ShareLab編集部は、今までもさまざまな新型コロナウイルス関連のニュースをお届けしてきた。言わずもがな、コロナウイルスによる膨大な経済損失はどの業界にも当てはまるが、中でも、日本経済の屋台骨を支える製造業界は苦境に立たされている。相次ぐ工場の操業停止など前例のない危機に対してどのように立ち向かうべきなのか。
今回は製造業界、3Dプリンター製造市場という切り口でコロナ禍での大きな動きをお届けする。
製造業界―コロナ禍で鍵となる工場シェアやスマートファクトリー
コロナ下の製造業企業に見る”工場シェア”のお話は以前させていただいた。さまざまな動きがある中、今後特に注力していく必要のある分野とは何か。鍵を握るのは、スマートファクトリーだ。スマートファクトリーを国家レベルで推進するドイツを例に、そもそもスマートファクトリーとは?どのようなメリットがあるのか?をご紹介する。
ドイツの国家施策「インダストリー4.0」
日本の製造業が新型コロナウイルスの影響により大打撃を受けている一方で、同じく製造業を基幹産業としているドイツは、自国生産を上手く行い、新型コロナウイルスの影響を最小限に抑えている。 自国生産によってマスクを供給している他、感染対策となる手袋や防護服、患者の拠り所となる人工呼吸器のメーカーなど、様々な製品を自国生産でまかなっている。 ドイツが“モノづくり大国”として成功している要因は、「労働生産性」と「高付加価値生産性」が高いことであるというのは有名な話だが、何故今回のコロナ禍でも比較的その影響を抑えられているのだろうか。
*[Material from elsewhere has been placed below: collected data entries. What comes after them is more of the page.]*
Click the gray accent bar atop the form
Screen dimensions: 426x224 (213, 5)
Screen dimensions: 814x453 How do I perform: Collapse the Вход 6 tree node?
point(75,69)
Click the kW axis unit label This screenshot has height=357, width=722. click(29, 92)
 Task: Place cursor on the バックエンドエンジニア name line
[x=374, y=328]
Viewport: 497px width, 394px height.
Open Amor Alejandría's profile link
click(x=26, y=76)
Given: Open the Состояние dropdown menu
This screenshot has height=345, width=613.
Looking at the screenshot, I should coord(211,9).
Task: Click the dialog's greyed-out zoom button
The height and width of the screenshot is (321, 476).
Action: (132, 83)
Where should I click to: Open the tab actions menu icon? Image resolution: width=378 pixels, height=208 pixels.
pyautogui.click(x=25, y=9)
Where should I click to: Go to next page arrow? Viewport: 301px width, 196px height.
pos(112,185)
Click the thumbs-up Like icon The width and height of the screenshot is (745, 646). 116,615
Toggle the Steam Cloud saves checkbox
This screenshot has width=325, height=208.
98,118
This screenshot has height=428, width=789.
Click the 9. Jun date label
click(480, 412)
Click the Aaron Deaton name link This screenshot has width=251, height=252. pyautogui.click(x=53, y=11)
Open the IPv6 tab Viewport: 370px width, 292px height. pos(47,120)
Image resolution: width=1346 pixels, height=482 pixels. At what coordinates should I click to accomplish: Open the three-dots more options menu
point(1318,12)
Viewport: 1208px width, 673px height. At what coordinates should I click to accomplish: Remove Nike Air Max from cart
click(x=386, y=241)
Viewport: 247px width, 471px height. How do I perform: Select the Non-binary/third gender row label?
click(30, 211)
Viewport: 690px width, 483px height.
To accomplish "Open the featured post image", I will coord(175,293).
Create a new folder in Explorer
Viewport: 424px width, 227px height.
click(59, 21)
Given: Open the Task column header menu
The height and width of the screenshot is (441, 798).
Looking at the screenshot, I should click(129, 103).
ドイツは、国を挙げて「インダストリー4.0」というプロジェクトに取り組んでいる。 ドイツ政府が2011年に発表した「インダストリー4.0」は、産官学共同で進めている「第4次産業革命」を起こす取り組みだ。そのコンセプトは、工場をスマート化する“スマートファクトリー”にある。スマートファクトリーとは、その名の通り”工場をスマート化する”動きである。具体的に言うと、人間、機械、その他の企業資源が互いに通信することで、各製品がいつ製造されたか、そしてどこに納品されるべきかといった情報を共有し、製造プロセスを最適化することを目的としている。 “スマートファクトリーの実現”により、労働生産性向上をはじめ、コスト削減、超少量多品種対応、品質向上といった多くの課題が解決するとされている。
日本版「インダストリー4.0」?
このスマートファクトリーを、日本に当てはめて考えてみよう。このような状況下において、日本の製造業は、工場停止などの生産調整を余儀なくされたが、スマートファクトリーはこれを解決することが出来る。例えば、CADなどを用いてデジタル上で生産ラインを構築し、スループットやコストなどを予め予測することができるため、その時々で社会に求められる製品に適応した生産計画、リソース配分が可能になる。 また部品供給が滞り、突然設計変更せざるを得ない場合でも、デジタル上で製品の再設計と生産ライン再構築の検討が可能なため、生産ラインを柔軟に変更しやすくなる。
デジタル上で生産ライン構築及び検討が図れるため、同様の生産ラインを異なる工場や地域で立ち上げる際も、シミュレーションを行うことで徹底的に検証を行い、費用対効果も算出したうえで迅速な投資判断することが可能となる。 また、デジタルデータがあれば生産設備の構築が迅速に行えるため、サプライチェーンの一部が途絶した場合においても、異なる工場や地域において代替製品の制作が迅速に可能となる。
このようにスマートファクトリーは、ShareLab編集部でもお伝えしてきたような3DプリンターやCADなどのデジタル分野と密接な関わりを持ち、部品共有の滞り・サプライチェーンの分断など不測の事態においても、デジタル上で設計~検証~変更~構築が行うことが出来る。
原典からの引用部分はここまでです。